No floor: This sucks! |
With floor: Much better! Watch me scream!!! |
Color: So the Carnifex in the room was the fact that painting plastic is a huge pain in the ass on almost any day of the week. I'm still not convinced these things are more plastic than they are rubber. But, sometimes you just have to be brave, go for it and see what happens. I wanted a sorta weathered iron look or maybe like a lava rock, picturing what the Ad Mech would churn out in droves and plop onto the battlefield. I stopped at the local DIY and picked up some Rust-oleum direct-to-plastic brown spray and a spray texture in a brown-earthen tone. I mistakenly thought I bought a plastic spray-primer and that was not ideal. 1 coat of brown spray undercoat and 2 of the texture went on well enough but probably won't wear very well from what I could see. My tests show that something like a brush-on plastic primer is best for plastics like those I'm using here. Something else I didn't do at first, but did later, is to wipe down the plastic with paint thinner first for best paint adhesion; that made a difference. Scuffing the plastic with fine grain sandpaper may have have helped as well and would be mitigated by the spray texture to an extent. I'm counting on the fact that these bunkers will be handled well (by me) and so I'm not sweating wear too much. So, learn from my first mistake, make sure you get a plastic primer when you need it and don't skimp. Here is a sample of the color on the test bunker...
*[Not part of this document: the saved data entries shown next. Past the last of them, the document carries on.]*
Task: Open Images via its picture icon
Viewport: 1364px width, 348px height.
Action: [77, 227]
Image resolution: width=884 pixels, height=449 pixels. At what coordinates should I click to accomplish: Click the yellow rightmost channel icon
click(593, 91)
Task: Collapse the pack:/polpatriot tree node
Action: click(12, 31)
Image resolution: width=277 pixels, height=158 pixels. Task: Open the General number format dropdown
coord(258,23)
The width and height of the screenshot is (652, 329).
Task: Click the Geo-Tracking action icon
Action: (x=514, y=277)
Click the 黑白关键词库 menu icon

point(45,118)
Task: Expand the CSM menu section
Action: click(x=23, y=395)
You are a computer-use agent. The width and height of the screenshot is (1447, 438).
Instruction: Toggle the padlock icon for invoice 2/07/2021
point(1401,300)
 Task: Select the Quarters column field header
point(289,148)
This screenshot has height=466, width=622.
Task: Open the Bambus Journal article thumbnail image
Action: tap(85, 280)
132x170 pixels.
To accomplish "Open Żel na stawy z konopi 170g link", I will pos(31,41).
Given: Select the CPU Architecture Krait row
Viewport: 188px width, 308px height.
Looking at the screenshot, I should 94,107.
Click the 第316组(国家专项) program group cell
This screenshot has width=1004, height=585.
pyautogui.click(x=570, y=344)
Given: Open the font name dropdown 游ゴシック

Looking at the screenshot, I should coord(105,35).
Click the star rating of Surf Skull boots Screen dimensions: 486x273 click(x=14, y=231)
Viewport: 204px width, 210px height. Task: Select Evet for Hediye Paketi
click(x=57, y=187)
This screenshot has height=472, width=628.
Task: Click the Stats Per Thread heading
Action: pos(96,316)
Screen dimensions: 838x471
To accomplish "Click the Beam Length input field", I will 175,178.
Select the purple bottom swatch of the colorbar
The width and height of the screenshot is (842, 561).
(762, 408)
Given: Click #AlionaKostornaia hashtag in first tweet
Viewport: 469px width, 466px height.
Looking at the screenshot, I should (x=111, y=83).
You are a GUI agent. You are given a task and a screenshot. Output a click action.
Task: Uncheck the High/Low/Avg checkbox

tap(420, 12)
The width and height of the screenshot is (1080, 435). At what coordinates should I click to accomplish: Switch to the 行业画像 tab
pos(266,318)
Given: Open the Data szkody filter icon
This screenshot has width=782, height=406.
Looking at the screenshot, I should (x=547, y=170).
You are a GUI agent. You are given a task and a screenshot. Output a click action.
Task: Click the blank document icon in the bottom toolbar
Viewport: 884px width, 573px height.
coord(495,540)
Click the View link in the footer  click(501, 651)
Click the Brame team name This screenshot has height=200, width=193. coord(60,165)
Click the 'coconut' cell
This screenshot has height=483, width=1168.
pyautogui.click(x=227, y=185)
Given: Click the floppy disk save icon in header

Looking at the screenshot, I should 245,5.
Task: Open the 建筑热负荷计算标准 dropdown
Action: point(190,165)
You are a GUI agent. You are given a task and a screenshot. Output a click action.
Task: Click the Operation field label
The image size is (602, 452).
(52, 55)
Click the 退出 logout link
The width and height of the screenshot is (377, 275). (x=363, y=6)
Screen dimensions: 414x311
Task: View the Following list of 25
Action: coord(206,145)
While warm, I think the color still works in a "cold"climate |
I thought I grabbed plastic primer on the left but it was just direct-to-plastic paint, not as good but it'll have to do. |
Details: I intend on adding some frost, weathering and snow to the bunkers themselves and creating the bases using my Gorilla Glue technique. I'm planning on making two into "command" bunkers with searchlights and maybe an emplaced heavy stubber. Details can eat up the real estate normally occupied by models in play and nice touches like stubbers end up breaking off eventually so I'm weighing my options heavily.
Money spent so far: $9.00US for direct-to-plastic brown paint and spray-on Brown earthen texture.